By definition, a contract is an agreement between two or more competent parties that creates an obligation to do or not to do a particular thing. A contract is not required to be in a certain format. To be o n a single piece of paper or even to be in written form. The agreement can be either written or oral.
Essentials of a valid contract
The four essential elements are necessary to create a valid contract are as follows:
Lawful subject: A contract must be a lawful (legal) purpose and not contrary to public welfare. For example, an agreement between two parties to rob a gas station would not be a valid contract since the subject of the agreement is unlawful.
Offer and acceptance: There must be an offer and acceptance, agreement, or meeting of the minds. A mutual understanding of the terms of the contract is reached when an offer made by one party is accepted by another party, and communicated to all parties.
Consideration: A contract must specify a sufficient consideration. Either valuable or good consideration may be sufficient. Valuable consideration is money or anything of value that can be converted to money. This include cash, personal property, real property, of enforceable promises. Love and affection, which are incapable of being expressed in terms of money, are called good consideration. An executory contract must be accompanied of the consideration will not come into question.
Competent parties: A valid contract as an agreement between two or more competent parties. Minors, persons who are declared as incompetent by the courts, and persons known to be mentally incompetent do not have the capacity to contract. The law affords special protection to individuals who lack the capacity to contract. A contract made with an incompetent party is voidable. The incompetent party may void the contract and cannot be held accountable for performance. Conversely, an incompetent party can enforce a contract than can not be enforced against them.

Creation of a contract
A contract is created when the offer of one party is accepted and acceptance of the offer is communicated to the person who made the offer. Communication of acceptance indicates that a complete meeting of the minds exists. A contract does not exist until communication has taken place. Delivery of a contract to all parties is proof that communication has taken place.

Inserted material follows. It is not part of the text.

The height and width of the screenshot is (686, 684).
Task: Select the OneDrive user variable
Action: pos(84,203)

Frequently, contracts have an acknowledgment by the parties as the voluntary nature of the transaction. The acknowledgment is accomplished when the parties appear before an officer of the court such a notary public or judge. Proof of identity is required, and signature of the parties is made in the presence of the public official. Acknowledgment is necessary if a document is to be recorded in the public records.

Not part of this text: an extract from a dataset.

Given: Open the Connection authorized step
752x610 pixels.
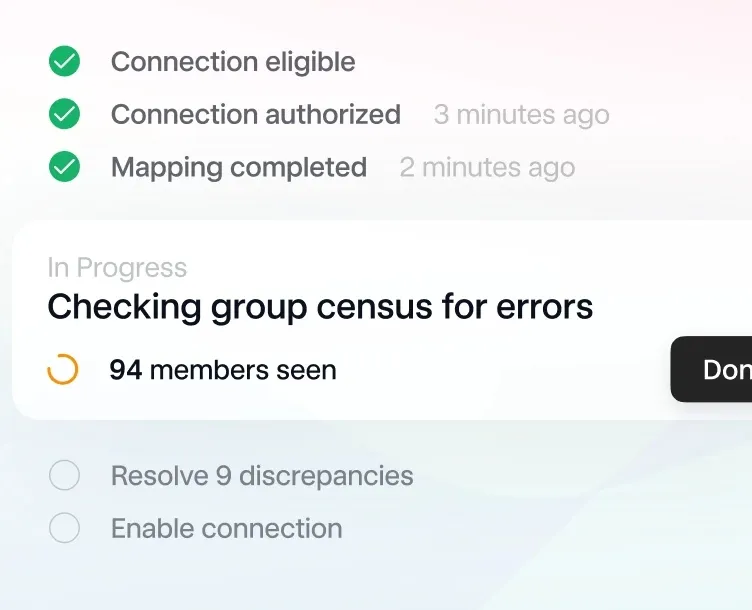Looking at the screenshot, I should 255,115.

A notary public applies a stamp or impresses a seal to the document to attest to the authenticity of the signatures of the parties. The seal of a notary public, called an acknowledgement, should not be confused with the word “seal” as used in connection with contract law. In contract law, the word “seal” does not refer to the acknowledgment. The seal is the placement of the word “seal” or the letters “L.S.” locus sigilli, following the signature of the parties.